## WORK TO DO
Rescale the stretch from the line containing "Click the current price label 1.34177" through the line containing "the orange Buy" by rewriting those lines, requests included, with every coordinate in the answers multiplied by 1.65 and rounded to a whole number (halves round up). Leave the pictures out of your answer.

Start of ENTRIES SHOWN

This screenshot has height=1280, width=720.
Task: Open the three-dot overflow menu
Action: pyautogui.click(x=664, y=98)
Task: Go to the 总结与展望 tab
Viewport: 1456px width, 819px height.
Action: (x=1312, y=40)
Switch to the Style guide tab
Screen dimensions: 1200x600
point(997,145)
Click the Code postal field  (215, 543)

End of ENTRIES SHOWN
Start of ENTRIES SHOWN

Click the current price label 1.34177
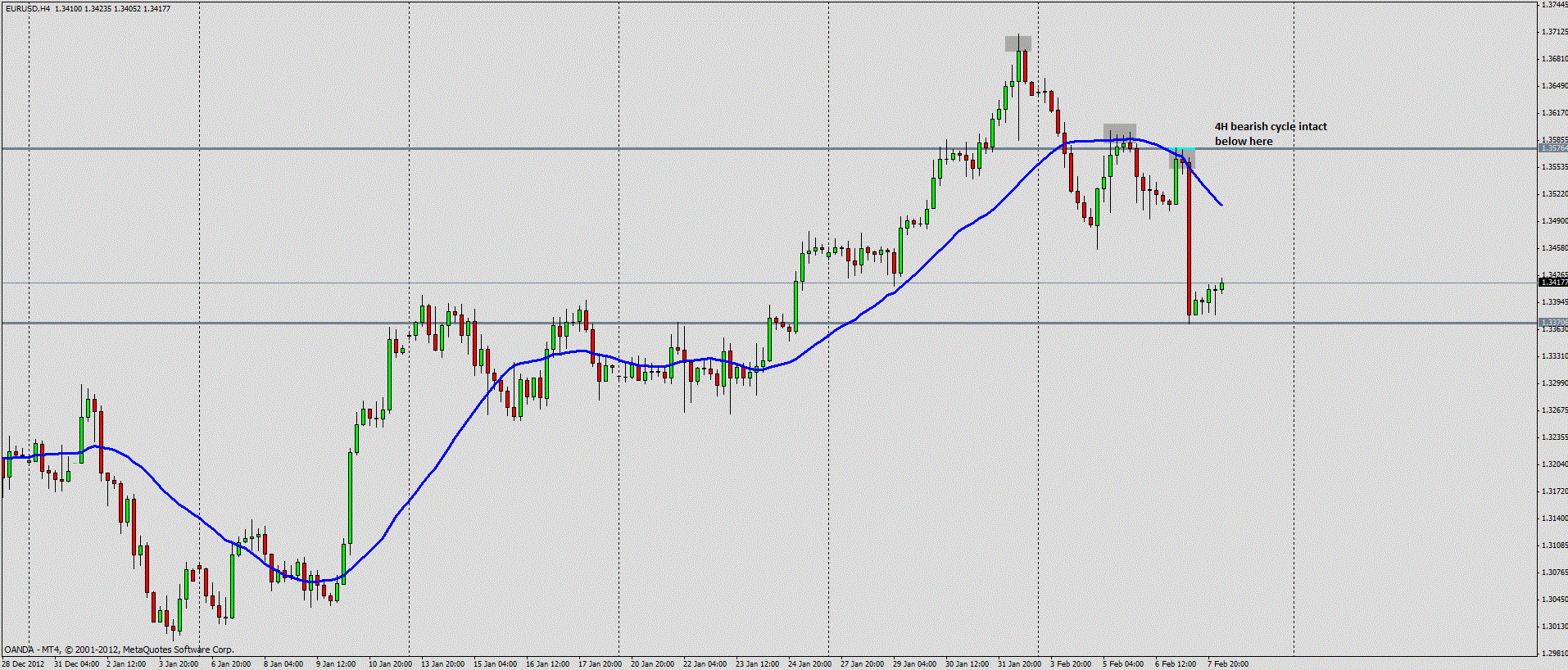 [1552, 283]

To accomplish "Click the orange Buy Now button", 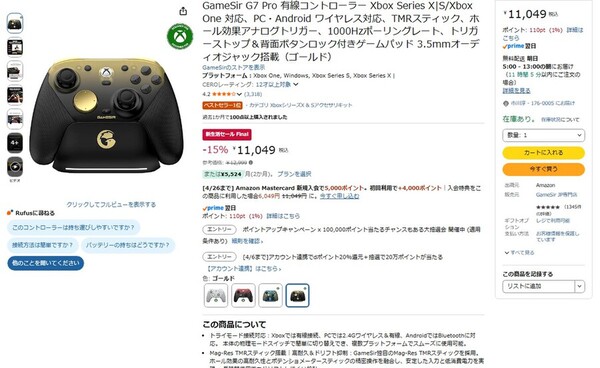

End of ENTRIES SHOWN

## RESULT
Click the current price label 1.34177
 [2561, 467]

To accomplish "Click the orange Buy Now button", 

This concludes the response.